> Problems to work on:
a – Answer these from the text on adaptive training features, one line each, marked (i), (ii), (iii):
(i) Which module controls the validation interval for faster training?
(ii) In Safe mode, what else is adjusted after the batch size is reduced?
(iii) What does the num_workers parameter control?
b – List every distinct command-line option beginning with "--" that appears in the otx train commands of the text on adaptive training features.

> Text extract:
Adaptive Training#
Adaptive-training focuses to adjust the number of iterations or interval for the validation to achieve the fast training.
In the small data regime, we don’t need to validate the model at every epoch since there are a few iterations at a single epoch.
To handle this, we have implemented module named AdaptiveTrainScheduling
. This callback controls the interval of the validation to do faster training.
Note
AdaptiveTrainScheduling
changes the interval of the validation, evaluation and updating learning rate by checking the number of dataset.
from otx.backend.native.engine import OTXEngine
from otx.backend.native.callbacks.adaptive_train_scheduling import AdaptiveTrainScheduling
engine = OTXEngine(data_root="<path_to_data_root>", model="path/to/config/model.yaml")
engine.train(callbacks=[AdaptiveTrainScheduling()])
(otx) ...$ otx train --config path/to/config/model.yaml --data_root --callbacks otx.algo.callbacks.adaptive_train_scheduling.AdaptiveTrainScheduling
Auto-adapt batch size#
This feature adapts a batch size based on the current hardware environment. There are two methods available for adapting the batch size.
Prevent GPU Out of Memory (Safe mode)
The first method checks if the current batch size is compatible with the available GPU devices. Larger batch sizes consume more GPU memory for training. Therefore, the system verifies if training is possible with the current batch size. If it’s not feasible, the batch size is decreased to reduce GPU memory usage. However, setting the batch size too low can slow down training. To address this, the batch size is reduced to the maximum amount that could be run safely on the current GPU resource. The learning rate is also adjusted based on the updated batch size accordingly.
To use this feature, add the following parameter:
from otx.backend.native.engine import OTXEngine
engine = OTXEngine(data_root="<path_to_data_root>", model="path/to/config/model.yaml")
engine.train(adaptive_bs="Safe")
(otx) ...$ otx train ... --adaptive_bs Safe
Find the maximum executable batch size (Full mode)
The second method aims to find a possible large batch size that reduces the overall training time. Increasing the batch size reduces the effective number of iterations required to sweep the whole dataset, thus speeds up the end-to-end training. However, it does not search for the maximum batch size as it is not efficient and may require significantly more time without providing substantial acceleration compared to a large batch size. Similar to the previous method, the learning rate is adjusted according to the updated batch size accordingly.
To use this feature, add the following parameter:
from otx.backend.native.engine import OTXEngine
engine = OTXEngine(data_root="<path_to_data_root>", model="path/to/config/model.yaml")
engine.train(adaptive_bs="Full")
(otx) ...$ otx train ... --adaptive_bs Full
Warning
When using a fixed epoch, training with larger batch sizes is generally faster than with smaller batch sizes. However, if early stop is enabled, training with a lower batch size can finish early.
Auto-adapt num_workers#
This feature adapts the num_workers
parameter based on the current hardware environment.
The num_workers
parameter controls the number of subprocesses used for data loading during training.
While increasing num_workers
can reduce data loading time, setting it too high can consume a significant amount of CPU memory.
To simplify the process of setting num_workers
manually, this feature automatically determines the optimal value based on the current hardware status.
To use this feature, add the following parameter:
from otx.data.module import OTXDataModule
datamodule = OTXDataModule(..., auto_num_workers=True)
(otx) ...$ otx train ... --data.auto_num_workers True

> Stored data:
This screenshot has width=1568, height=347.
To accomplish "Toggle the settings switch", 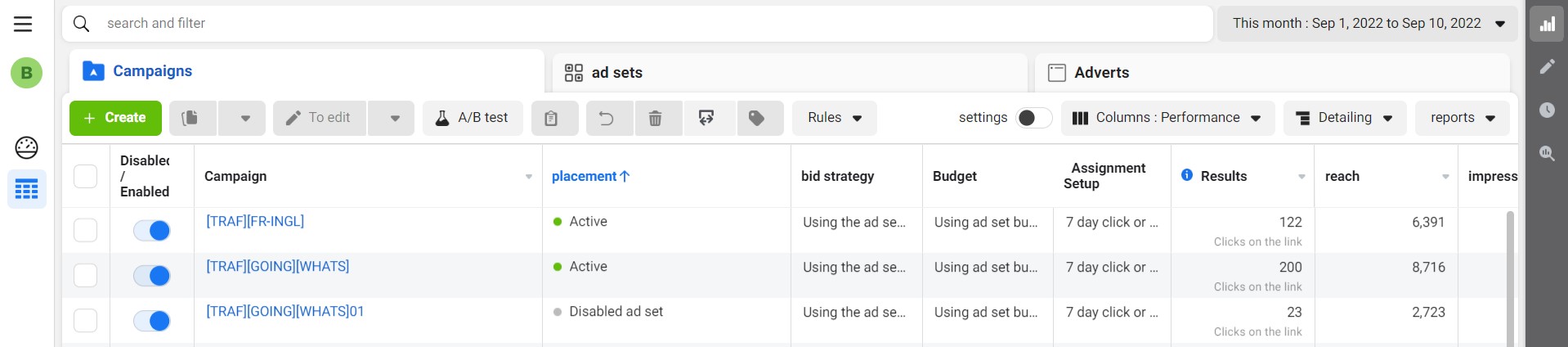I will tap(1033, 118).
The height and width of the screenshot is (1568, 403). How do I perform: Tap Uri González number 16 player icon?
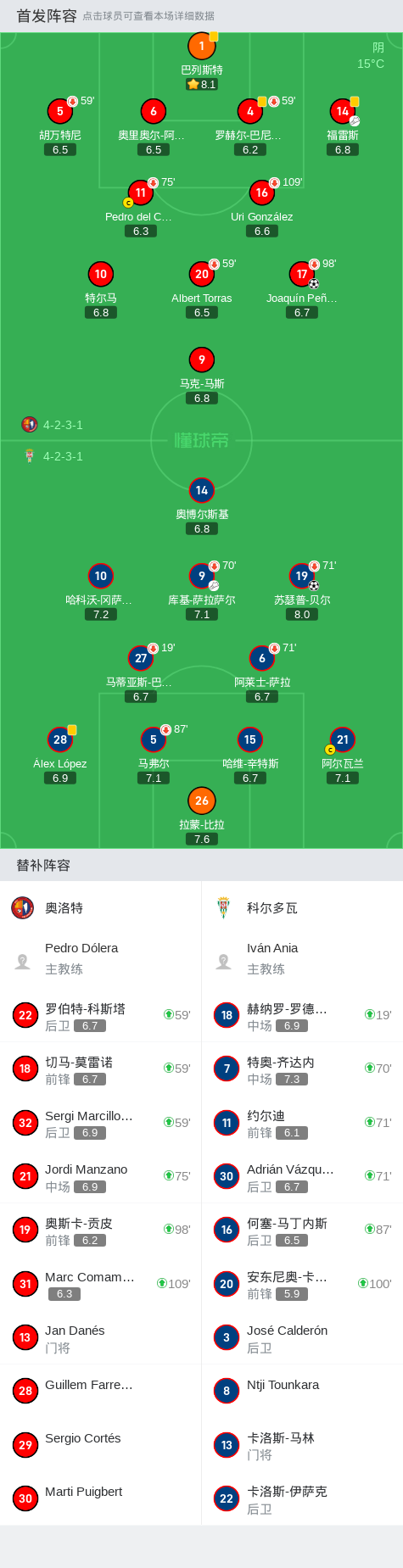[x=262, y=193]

--

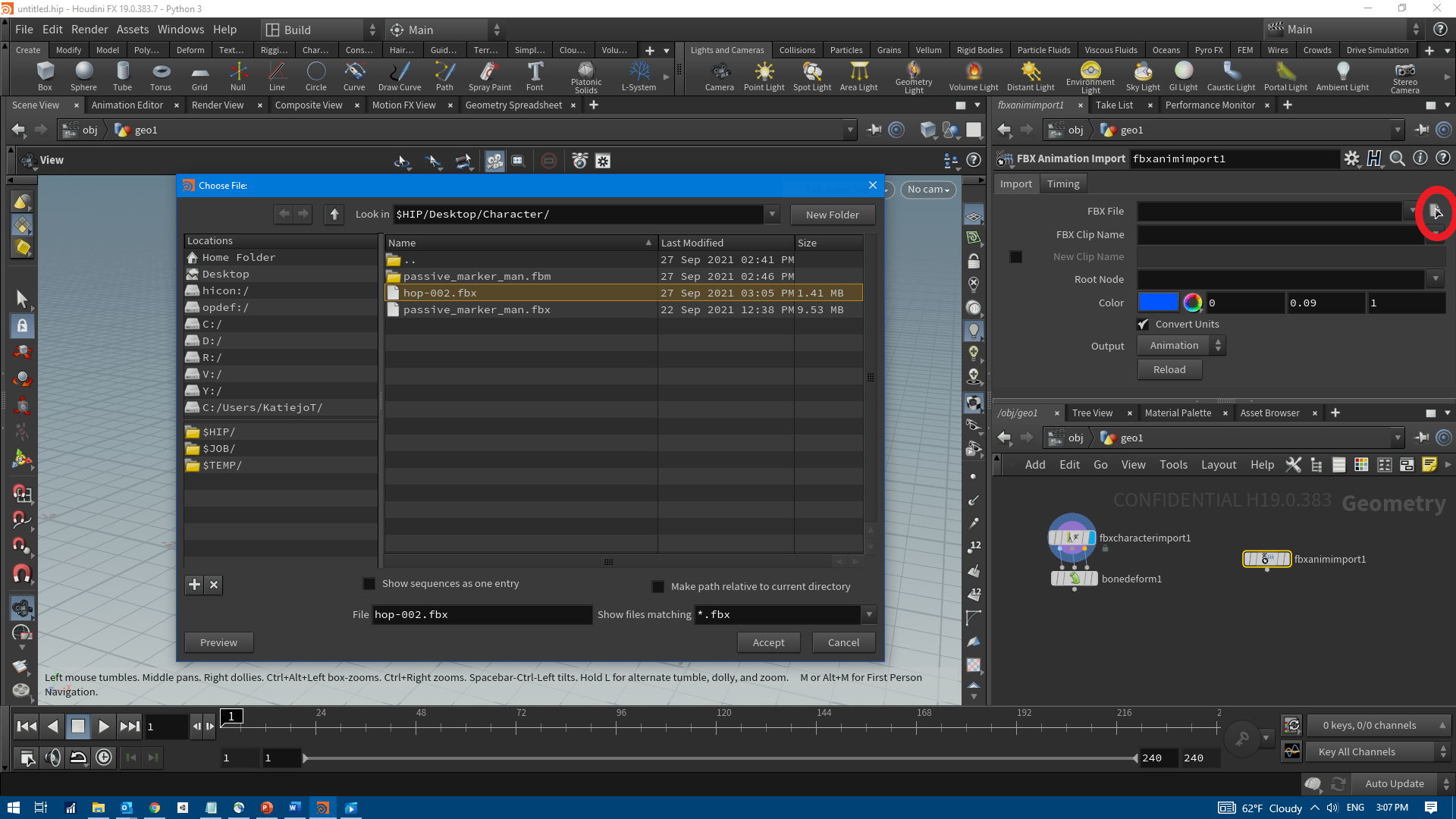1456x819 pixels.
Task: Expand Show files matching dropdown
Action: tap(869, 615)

> Answers to the exercises:
a –
(i) AdaptiveTrainScheduling
(ii) The learning rate
(iii) The number of subprocesses used for data loading during training

b –
--config
--data_root
--callbacks
--adaptive_bs
--data.auto_num_workers